K-Nearest Neighbors (KNN) is one of the simplest and most intuitive machine learning algorithms. It's a "lazy learner," which means it doesn't "learn" a complex model during training. Instead, it just memorizes the entire training dataset.

When it's time to predict, KNN looks at the new, unknown data point and finds its "K" closest neighbors from the training set. The prediction is then made by a simple vote (for classification) or average (for regression).


Analogy: Moving to a New Neighborhood

Imagine you want to predict the political party of a new person in town. You don't know anything about them except their address.

  1. You decide to check their K=5 closest neighbors.
  2. You find that 3 of the neighbors are "Party A" and 2 are "Party B".
  3. By a majority vote, you predict the new person is most likely "Party A".

That's it. That is how KNN classification works. If you were predicting their income (regression), you would just average the incomes of the 5 closest neighbors.


Topic 2: The "K" in KNN (Bias vs. Variance)
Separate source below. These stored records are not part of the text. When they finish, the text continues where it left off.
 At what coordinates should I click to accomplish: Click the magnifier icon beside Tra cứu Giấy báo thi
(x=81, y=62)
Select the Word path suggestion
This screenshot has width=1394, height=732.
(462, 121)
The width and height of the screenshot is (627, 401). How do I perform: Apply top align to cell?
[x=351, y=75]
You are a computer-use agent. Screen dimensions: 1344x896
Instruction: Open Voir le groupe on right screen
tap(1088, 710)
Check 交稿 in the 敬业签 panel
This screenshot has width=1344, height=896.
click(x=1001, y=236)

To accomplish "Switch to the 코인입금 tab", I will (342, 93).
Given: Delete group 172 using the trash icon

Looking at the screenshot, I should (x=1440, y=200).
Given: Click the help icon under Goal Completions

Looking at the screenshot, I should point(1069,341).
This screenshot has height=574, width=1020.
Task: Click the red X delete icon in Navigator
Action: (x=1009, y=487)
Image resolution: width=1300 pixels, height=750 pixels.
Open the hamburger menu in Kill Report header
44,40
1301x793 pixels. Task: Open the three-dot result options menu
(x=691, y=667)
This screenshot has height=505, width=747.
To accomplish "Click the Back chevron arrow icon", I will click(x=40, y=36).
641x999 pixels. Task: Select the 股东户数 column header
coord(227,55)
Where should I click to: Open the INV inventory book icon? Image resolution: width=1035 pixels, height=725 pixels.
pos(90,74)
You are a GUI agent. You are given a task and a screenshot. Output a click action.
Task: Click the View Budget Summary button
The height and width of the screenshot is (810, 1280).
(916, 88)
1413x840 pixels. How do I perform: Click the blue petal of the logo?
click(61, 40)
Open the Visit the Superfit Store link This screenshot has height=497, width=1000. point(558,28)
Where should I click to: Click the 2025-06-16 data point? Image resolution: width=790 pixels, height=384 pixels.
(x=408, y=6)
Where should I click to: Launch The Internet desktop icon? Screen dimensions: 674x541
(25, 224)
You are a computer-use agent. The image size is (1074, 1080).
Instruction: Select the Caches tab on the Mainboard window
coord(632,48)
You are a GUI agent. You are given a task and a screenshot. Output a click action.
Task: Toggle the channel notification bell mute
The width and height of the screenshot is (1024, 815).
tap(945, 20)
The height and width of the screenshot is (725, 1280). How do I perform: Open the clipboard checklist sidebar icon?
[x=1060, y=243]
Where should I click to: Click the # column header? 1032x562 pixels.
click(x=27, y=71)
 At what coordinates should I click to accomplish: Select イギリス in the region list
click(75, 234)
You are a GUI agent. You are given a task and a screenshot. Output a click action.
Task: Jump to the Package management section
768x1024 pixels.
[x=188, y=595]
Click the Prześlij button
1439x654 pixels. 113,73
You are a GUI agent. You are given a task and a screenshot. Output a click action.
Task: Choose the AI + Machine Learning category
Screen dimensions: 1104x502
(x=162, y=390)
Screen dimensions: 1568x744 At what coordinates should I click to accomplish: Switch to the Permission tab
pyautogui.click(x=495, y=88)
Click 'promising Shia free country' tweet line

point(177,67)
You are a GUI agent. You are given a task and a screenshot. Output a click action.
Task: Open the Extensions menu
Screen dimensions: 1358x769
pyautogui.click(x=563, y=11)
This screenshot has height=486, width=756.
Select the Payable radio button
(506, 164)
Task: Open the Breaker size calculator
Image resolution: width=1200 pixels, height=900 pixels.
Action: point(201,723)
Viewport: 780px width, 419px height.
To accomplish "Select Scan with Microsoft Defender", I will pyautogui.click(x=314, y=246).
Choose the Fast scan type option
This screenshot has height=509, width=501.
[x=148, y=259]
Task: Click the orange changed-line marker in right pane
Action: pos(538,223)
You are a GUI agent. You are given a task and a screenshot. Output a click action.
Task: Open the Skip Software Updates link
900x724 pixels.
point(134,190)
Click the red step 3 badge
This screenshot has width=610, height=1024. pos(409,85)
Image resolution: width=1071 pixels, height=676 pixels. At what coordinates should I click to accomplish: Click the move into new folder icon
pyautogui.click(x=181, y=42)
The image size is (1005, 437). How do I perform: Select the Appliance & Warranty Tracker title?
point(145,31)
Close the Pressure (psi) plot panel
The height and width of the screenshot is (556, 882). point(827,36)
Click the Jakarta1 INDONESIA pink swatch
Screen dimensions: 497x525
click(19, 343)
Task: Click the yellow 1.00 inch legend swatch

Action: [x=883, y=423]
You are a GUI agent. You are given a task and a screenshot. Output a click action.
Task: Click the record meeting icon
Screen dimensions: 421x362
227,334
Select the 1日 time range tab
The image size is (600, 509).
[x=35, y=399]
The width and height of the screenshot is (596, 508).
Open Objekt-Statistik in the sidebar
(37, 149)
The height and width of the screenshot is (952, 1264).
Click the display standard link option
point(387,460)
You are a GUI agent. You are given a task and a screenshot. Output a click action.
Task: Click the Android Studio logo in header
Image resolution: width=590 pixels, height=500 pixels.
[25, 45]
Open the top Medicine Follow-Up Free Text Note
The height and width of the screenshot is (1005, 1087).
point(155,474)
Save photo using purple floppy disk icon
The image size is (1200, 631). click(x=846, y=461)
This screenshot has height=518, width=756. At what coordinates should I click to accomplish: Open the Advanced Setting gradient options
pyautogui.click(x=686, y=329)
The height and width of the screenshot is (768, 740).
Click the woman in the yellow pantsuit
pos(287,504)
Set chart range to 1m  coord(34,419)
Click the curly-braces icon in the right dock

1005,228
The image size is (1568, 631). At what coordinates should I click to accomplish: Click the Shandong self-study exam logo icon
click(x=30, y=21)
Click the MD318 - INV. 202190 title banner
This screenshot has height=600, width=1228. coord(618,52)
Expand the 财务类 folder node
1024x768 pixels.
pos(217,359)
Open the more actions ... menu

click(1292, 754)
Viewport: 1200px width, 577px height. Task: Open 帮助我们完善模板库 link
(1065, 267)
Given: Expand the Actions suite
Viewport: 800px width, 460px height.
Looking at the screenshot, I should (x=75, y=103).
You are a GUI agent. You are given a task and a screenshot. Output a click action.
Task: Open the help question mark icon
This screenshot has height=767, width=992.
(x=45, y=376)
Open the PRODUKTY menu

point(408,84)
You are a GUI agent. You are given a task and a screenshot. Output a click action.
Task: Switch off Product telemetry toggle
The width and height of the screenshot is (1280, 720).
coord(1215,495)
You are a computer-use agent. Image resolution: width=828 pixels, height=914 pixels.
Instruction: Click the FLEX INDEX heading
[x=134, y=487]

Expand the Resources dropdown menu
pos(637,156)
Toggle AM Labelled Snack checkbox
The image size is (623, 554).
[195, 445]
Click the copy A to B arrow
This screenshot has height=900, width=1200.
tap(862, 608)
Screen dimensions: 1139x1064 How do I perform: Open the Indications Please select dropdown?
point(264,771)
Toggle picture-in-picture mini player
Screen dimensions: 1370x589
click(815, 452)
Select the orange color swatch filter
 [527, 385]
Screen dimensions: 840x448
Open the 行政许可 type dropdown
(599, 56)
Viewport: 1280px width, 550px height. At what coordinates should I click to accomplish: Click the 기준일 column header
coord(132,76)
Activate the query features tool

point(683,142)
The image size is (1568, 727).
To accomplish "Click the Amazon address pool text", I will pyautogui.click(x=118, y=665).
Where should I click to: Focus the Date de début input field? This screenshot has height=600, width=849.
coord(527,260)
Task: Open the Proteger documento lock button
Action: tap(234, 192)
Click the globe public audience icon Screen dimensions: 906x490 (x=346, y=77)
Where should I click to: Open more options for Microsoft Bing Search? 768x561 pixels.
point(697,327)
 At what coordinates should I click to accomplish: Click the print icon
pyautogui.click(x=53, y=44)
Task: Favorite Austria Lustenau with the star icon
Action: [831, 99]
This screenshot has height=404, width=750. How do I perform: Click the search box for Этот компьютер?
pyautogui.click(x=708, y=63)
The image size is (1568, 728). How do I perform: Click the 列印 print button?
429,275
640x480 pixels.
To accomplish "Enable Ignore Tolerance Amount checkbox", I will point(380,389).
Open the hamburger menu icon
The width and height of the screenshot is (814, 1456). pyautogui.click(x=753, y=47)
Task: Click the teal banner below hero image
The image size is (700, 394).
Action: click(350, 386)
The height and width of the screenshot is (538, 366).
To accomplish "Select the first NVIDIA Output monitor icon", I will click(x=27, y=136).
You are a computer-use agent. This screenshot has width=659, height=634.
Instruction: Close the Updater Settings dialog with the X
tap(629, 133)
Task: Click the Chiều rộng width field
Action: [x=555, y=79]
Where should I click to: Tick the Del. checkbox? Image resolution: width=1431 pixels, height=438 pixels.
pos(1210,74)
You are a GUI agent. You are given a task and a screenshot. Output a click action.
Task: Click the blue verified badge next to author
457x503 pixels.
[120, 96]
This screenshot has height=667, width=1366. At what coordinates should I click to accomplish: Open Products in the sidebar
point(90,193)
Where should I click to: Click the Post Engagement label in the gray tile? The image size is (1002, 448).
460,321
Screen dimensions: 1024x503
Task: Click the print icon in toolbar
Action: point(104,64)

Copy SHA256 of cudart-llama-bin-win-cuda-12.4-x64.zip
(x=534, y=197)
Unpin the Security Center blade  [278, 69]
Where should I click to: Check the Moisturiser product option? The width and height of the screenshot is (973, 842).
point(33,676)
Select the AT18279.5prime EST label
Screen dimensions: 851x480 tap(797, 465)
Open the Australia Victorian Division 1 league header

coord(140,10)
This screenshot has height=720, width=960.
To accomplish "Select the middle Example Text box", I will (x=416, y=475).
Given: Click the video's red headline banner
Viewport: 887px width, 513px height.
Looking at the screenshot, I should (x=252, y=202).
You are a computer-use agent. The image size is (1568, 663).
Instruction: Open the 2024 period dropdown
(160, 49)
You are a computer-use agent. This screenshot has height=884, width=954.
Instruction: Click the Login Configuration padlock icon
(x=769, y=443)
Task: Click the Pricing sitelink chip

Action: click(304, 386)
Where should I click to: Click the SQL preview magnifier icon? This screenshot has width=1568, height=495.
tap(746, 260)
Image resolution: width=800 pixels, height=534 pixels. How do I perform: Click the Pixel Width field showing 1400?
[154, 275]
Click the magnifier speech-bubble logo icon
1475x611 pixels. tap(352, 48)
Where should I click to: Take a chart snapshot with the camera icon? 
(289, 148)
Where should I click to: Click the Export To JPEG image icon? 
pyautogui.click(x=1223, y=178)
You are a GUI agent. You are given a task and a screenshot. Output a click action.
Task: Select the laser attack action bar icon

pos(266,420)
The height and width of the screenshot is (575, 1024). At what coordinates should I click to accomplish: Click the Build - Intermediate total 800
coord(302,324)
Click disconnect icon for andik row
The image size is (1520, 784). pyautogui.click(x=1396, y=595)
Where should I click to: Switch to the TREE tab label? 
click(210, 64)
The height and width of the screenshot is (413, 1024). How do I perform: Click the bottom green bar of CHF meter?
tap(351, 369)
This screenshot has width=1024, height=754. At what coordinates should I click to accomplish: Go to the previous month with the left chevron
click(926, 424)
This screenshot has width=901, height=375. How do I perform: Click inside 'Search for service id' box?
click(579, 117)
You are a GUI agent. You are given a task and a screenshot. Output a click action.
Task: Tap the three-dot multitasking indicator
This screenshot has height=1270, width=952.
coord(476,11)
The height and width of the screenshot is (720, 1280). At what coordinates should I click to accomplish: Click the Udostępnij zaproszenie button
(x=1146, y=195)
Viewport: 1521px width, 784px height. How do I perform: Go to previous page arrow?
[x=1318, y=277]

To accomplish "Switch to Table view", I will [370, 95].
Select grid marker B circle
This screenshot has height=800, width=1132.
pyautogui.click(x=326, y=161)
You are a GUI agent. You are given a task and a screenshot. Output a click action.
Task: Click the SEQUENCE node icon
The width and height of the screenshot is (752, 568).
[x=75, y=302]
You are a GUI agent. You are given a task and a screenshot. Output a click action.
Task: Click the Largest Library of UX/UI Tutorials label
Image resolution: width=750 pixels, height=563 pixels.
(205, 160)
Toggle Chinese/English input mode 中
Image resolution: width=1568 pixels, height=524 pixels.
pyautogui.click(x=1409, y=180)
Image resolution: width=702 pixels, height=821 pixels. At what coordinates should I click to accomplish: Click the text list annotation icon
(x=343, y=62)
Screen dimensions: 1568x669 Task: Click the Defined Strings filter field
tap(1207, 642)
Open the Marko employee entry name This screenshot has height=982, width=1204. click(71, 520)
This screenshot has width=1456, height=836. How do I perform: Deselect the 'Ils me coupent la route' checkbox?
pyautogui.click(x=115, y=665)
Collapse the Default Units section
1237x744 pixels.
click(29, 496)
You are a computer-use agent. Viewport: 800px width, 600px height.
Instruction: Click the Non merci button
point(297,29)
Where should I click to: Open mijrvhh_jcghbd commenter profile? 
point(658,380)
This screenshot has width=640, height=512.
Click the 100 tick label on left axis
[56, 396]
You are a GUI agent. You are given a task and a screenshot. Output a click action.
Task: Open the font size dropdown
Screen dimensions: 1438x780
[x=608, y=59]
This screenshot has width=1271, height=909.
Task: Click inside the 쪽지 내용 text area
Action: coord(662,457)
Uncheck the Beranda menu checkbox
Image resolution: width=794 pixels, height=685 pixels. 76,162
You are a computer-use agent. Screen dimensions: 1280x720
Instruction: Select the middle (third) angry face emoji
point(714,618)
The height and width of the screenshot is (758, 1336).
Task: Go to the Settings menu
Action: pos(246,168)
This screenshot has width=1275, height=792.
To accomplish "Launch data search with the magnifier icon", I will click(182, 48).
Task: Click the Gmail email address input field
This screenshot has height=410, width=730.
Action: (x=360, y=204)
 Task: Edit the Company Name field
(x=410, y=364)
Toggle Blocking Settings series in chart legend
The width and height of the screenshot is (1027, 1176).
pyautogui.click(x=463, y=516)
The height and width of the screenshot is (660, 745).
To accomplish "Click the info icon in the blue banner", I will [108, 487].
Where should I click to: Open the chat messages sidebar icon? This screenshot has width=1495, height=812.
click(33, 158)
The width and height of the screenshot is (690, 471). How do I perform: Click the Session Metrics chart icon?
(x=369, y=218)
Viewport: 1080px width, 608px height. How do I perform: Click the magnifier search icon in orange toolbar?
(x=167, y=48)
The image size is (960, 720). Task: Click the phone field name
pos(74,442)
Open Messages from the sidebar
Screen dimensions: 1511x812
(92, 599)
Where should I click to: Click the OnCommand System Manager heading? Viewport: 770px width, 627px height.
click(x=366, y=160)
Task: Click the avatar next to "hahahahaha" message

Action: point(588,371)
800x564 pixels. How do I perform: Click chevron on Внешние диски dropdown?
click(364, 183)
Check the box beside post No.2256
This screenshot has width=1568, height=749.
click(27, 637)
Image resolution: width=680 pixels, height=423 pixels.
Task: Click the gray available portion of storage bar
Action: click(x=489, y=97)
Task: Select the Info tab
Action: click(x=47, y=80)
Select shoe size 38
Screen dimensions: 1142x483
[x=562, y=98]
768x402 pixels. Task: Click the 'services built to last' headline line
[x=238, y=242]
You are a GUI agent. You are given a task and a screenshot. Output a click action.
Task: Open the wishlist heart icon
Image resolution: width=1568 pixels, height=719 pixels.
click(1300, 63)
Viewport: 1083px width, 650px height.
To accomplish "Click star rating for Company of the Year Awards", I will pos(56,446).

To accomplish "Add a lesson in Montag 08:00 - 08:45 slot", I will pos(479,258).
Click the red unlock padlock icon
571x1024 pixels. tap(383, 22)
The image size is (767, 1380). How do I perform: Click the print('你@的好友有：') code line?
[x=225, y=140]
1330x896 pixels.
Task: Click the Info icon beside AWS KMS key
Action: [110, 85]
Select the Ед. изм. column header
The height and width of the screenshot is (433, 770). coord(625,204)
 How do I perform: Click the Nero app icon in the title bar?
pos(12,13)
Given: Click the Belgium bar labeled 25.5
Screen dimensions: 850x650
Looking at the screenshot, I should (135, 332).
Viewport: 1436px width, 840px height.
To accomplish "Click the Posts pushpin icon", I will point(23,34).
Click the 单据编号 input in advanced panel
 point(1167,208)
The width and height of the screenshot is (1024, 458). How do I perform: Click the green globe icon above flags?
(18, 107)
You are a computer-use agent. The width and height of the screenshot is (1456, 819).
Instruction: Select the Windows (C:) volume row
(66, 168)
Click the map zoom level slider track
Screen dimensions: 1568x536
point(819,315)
The "K" (the number of neighbors to check) is the most important parameter you must choose. It controls the Bias-Variance Trade-off.

Small K (e.g., K=1)

  • High Variance, Low Bias: The model is very flexible and sensitive to noise. If the single closest neighbor is an outlier or a mislabeled point, your prediction will be wrong. This is overfitting.
  • The decision boundary will be very jagged and complex.

Large K (e.g., K=100)

  • Low Variance, High Bias: The model is very smooth and stable, but it might ignore local patterns. If you check 100 neighbors, you're basically just predicting the majority class of the whole dataset. This is underfitting.
  • The decision boundary will be very smooth.

How to find the best K?

You find the best K by testing many different values and seeing which one gives the highest accuracy on your test data. A common method is to plot K vs. Accuracy and look for the "elbow" or the highest point.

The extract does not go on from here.